▶ [Record extracts]
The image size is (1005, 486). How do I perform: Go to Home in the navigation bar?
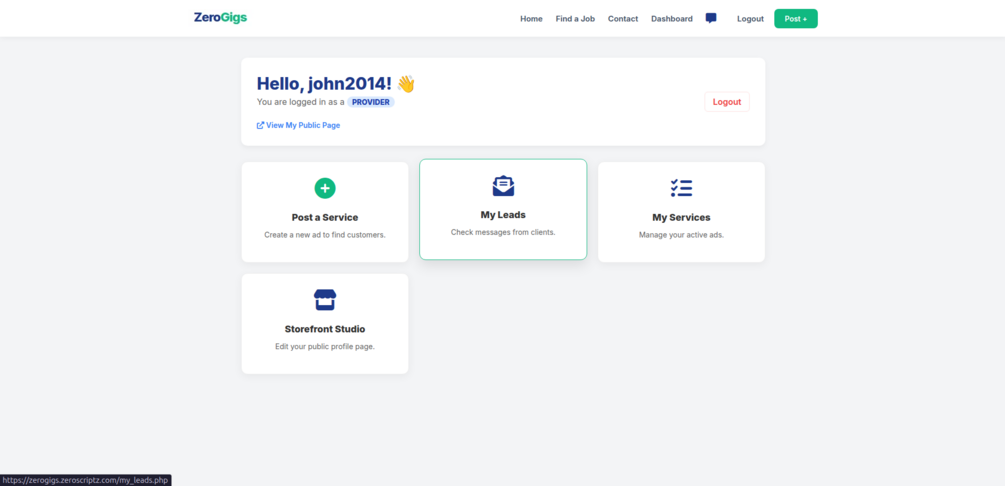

* * *

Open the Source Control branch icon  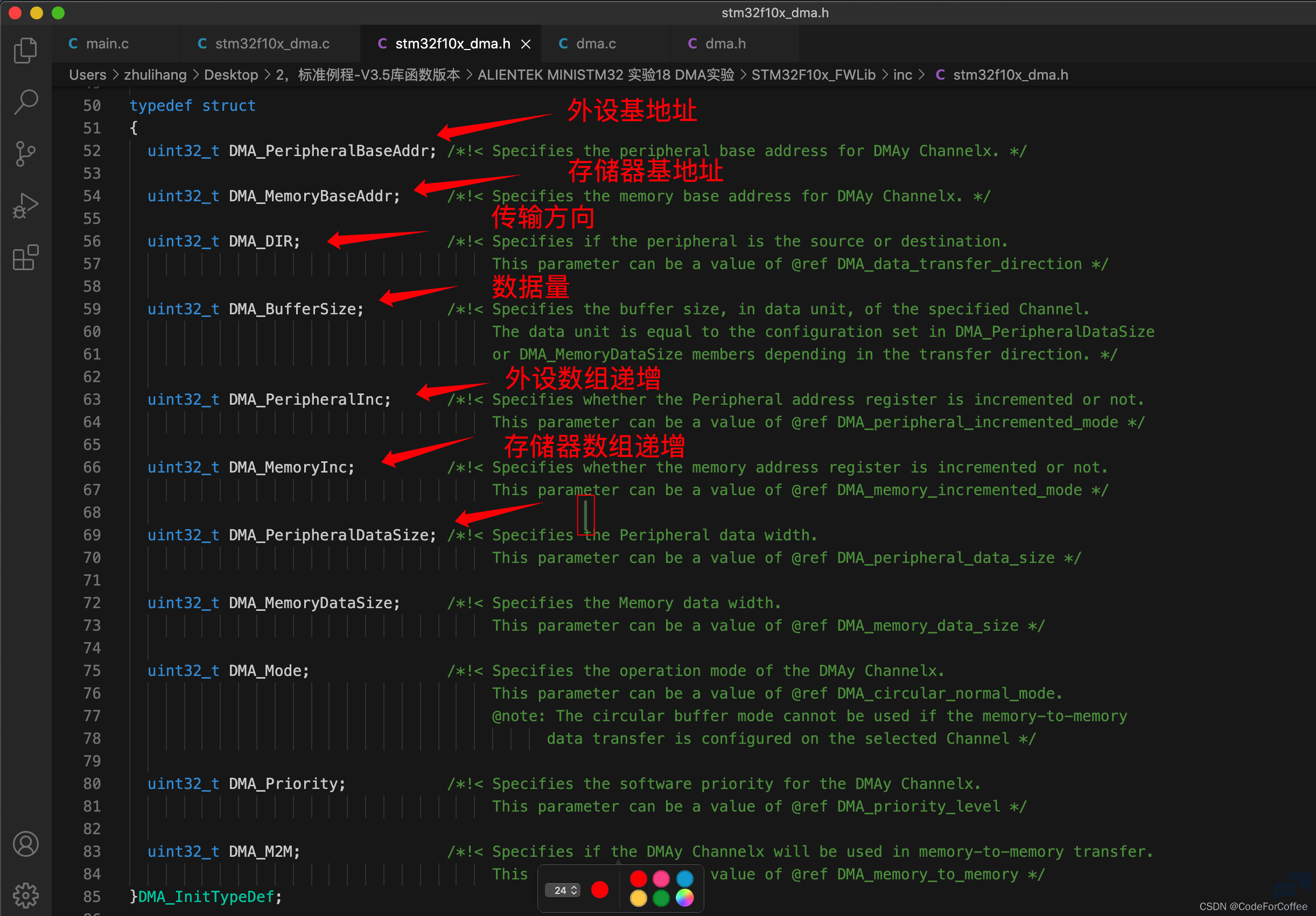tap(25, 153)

* * *

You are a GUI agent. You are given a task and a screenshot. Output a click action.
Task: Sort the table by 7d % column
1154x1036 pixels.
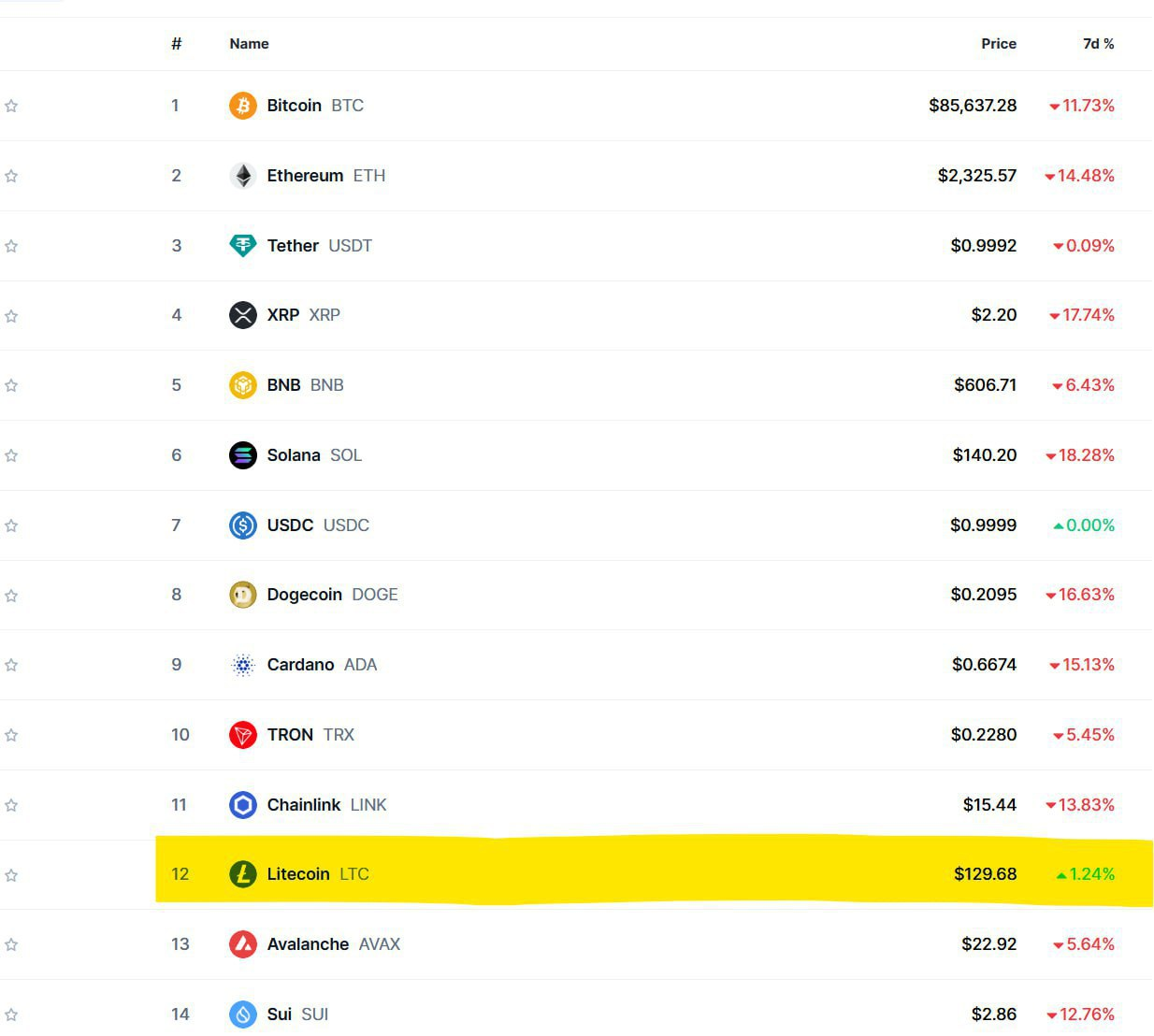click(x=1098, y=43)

▶ [Exercise details] Copy out only the stretch that opens with the line containing "You are a GUI" and closes with the line containing "click(x=1098, y=43)", swapping "column" for "field" and changing nothing else. Leave the picture out.

▶ [Task output]
You are a GUI agent. You are given a task and a screenshot. Output a click action.
Task: Sort the table by 7d % field
1154x1036 pixels.
click(x=1098, y=43)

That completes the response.